The processor provides the controller with all information necessary to demonstrate compliance with the obligations under this act and applicable legislation, and enables the controller or another auditor authorised by the controller to carry out audits, including inspections, and cooperates in such audits.

Security of Personal Data Processing

Processing Security

Taking into account the state of the art, the costs of implementation, the nature, scope, context and purposes of processing, as well as the risks to the rights and freedoms of individuals, which vary in likelihood and severity, the controller and the processor ensure an appropriate level of security through the implementation of appropriate technical and organisational measures, including, among others, measures that include:

  • pseudonymisation and encryption of personal data,

  • the ability to ensure ongoing confidentiality, integrity, availability and resilience of processing systems and services,

  • the ability to restore the availability and access to personal data in a timely manner in the event of a physical or technical incident,

  • procedures for regularly testing, assessing and evaluating the effectiveness of technical and organisational measures for ensuring the security of processing.

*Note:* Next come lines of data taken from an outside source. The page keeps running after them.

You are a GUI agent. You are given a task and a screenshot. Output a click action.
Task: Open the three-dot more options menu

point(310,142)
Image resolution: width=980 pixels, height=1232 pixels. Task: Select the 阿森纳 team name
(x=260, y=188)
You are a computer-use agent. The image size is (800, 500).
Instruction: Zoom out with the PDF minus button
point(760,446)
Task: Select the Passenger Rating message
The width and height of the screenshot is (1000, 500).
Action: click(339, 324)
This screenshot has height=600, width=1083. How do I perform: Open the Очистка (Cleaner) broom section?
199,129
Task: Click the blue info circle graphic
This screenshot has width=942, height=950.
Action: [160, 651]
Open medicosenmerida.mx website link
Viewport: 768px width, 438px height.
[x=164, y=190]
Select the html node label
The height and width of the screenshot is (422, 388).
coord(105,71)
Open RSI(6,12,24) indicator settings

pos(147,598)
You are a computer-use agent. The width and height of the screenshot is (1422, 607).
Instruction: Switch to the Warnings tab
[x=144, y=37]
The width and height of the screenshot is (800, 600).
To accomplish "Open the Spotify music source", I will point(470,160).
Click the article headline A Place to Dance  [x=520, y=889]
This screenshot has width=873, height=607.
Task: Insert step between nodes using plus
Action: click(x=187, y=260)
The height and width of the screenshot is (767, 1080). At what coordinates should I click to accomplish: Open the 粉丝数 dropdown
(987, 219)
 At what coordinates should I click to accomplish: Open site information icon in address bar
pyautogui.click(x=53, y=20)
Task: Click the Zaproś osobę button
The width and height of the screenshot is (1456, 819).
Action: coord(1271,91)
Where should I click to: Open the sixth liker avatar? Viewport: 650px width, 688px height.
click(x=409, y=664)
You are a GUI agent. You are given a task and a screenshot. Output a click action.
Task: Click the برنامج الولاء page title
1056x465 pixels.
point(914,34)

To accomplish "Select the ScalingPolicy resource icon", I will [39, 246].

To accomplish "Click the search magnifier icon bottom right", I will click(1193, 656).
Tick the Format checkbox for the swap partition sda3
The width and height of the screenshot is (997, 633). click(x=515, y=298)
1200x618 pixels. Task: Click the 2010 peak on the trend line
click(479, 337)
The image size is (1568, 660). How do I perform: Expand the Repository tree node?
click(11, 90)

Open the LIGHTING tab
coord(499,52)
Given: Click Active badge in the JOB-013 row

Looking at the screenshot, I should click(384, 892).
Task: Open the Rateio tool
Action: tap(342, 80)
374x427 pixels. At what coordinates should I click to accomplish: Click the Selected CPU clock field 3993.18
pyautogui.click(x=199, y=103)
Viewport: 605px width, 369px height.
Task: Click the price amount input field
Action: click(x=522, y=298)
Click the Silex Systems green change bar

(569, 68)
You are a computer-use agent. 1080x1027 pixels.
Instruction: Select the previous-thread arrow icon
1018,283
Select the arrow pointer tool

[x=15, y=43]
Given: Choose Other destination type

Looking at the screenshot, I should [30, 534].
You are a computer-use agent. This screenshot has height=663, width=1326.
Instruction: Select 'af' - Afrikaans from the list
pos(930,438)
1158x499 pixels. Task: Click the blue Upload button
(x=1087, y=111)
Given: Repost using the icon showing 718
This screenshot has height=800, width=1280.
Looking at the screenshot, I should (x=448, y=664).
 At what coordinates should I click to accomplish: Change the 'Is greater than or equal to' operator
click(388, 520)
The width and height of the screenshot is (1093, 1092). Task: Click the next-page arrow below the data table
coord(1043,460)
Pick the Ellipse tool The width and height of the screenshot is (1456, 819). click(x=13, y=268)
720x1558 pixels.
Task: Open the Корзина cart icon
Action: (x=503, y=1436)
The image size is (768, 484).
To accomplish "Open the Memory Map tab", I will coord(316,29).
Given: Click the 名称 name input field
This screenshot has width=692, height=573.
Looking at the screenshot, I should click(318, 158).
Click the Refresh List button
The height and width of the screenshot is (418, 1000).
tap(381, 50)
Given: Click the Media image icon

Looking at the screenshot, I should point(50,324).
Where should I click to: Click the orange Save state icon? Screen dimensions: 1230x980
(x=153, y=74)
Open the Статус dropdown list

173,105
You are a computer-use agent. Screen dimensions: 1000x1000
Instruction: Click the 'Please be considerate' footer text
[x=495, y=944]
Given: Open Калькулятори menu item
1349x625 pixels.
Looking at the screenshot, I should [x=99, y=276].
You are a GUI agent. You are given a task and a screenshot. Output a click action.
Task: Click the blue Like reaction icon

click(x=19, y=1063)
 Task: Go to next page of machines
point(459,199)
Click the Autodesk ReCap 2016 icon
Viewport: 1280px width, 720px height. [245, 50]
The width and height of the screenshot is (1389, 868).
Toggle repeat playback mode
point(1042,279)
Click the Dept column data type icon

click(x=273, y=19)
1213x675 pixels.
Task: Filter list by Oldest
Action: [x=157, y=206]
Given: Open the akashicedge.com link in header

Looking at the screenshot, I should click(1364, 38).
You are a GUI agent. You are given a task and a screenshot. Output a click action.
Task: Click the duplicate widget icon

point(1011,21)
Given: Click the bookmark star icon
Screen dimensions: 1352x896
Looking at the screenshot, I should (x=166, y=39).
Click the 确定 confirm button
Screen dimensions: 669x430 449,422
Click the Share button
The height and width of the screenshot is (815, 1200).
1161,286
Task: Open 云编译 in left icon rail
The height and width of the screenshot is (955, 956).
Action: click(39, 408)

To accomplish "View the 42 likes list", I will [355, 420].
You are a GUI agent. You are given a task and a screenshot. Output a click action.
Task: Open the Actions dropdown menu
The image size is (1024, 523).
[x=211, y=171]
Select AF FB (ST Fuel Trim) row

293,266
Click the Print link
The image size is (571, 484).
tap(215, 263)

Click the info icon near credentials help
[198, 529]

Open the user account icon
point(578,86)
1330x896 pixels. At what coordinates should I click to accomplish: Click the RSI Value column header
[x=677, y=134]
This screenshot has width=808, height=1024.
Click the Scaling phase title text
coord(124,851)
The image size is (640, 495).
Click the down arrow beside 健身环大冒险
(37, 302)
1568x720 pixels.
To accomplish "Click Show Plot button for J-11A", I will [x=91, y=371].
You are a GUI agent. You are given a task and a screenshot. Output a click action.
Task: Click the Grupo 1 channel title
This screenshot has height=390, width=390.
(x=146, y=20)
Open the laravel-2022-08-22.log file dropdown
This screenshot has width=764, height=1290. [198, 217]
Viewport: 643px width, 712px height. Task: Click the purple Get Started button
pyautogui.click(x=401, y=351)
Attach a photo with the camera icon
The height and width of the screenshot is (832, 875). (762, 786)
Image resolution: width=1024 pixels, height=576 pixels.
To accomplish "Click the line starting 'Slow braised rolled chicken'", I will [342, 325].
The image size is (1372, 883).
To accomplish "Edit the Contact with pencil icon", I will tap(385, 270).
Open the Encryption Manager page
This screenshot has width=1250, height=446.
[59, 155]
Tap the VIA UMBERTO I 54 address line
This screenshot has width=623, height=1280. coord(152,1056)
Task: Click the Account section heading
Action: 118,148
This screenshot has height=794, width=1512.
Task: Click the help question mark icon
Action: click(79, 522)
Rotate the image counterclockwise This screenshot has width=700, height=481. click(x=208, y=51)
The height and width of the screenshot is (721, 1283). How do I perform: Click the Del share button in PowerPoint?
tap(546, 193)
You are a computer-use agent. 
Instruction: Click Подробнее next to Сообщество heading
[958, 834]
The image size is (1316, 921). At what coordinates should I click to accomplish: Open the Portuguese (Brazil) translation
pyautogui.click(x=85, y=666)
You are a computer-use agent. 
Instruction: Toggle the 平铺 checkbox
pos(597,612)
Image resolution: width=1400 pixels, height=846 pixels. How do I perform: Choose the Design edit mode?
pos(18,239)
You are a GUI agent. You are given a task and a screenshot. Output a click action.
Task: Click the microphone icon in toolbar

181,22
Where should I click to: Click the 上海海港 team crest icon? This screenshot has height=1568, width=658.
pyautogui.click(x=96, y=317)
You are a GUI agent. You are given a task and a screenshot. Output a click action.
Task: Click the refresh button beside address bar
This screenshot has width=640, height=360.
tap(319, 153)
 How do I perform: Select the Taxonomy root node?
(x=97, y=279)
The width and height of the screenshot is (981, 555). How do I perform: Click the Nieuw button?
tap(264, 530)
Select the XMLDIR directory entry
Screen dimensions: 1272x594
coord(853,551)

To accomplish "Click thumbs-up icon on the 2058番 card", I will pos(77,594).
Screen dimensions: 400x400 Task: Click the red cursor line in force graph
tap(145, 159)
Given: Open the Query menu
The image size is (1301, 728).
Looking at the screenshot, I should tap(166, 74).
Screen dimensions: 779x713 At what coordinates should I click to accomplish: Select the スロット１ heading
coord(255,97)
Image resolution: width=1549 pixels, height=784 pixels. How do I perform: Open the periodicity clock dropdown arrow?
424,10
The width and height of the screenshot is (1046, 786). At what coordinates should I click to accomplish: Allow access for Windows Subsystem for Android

When determining the appropriate level of security, particular account is taken of the risks presented by processing, in particular from accidental or unlawful destruction, loss, alteration, unauthorised disclosure of, or access to, personal data transmitted, stored or otherwise processed.

Data Protection Officer

The processor is not obliged to appoint a data protection officer, as it does not carry out processing as a public authority or body, nor does its core activity include processing operations which, by virtue of their nature, scope and/or purposes, require regular and systematic large-scale monitoring of individuals, nor does the core activity of the processor include large-scale processing of special categories of personal data.

Security Measures

The processor ensures appropriate security measures in the processing of personal data to ensure the protection of personal data. Security measures are regularly monitored and updated in accordance with technological development and legislative requirements.

The processor informs the controller of security measures and appropriate technical solutions in a separate document, which forms an integral part of these privacy conditions governing the legal relationship between the controller and the processor, and of the Personal Data Protection Policy governing the legal relationship between the processor and employees who process the personal data of individuals of a specific controller.

Final Provisions

Binding Nature of Legal Conditions

  1. The privacy conditions apply to all controllers with whom the processor has a regulated legal-business relationship by contract or in writing via electronic mail and which controllers confirm via electronic mail; it shall be deemed that an annex to the existing legal relationship has been accepted or, if the controller so requires, by a written annex to the existing written contract.

  2. The privacy conditions are binding for all legal transactions concluded on their basis.

  3. The privacy conditions form an integral part of the service order by the controller.

  4. The controller confirms awareness of and agreement with these privacy conditions prior to ordering the service (in the contract or in writing via electronic communication).

Amendments to the Privacy Conditions

  1. The processor regularly updates the privacy conditions in accordance with legislative changes.

  2. The processor informs the controller of changes in a timely manner in writing by electronic message.

  3. The processor maintains an archive of changes to the privacy conditions, which is accessible to any controller upon prior written request to the processor’s contact email address.

Dispute Resolution

The processor and the controller undertake to resolve any disagreements and disputes amicably and by mutual agreement. If an amicable resolution is not possible, the competent court for resolving the dispute shall be the court in the Republic of Slovenia with jurisdiction at the registered office of the processor.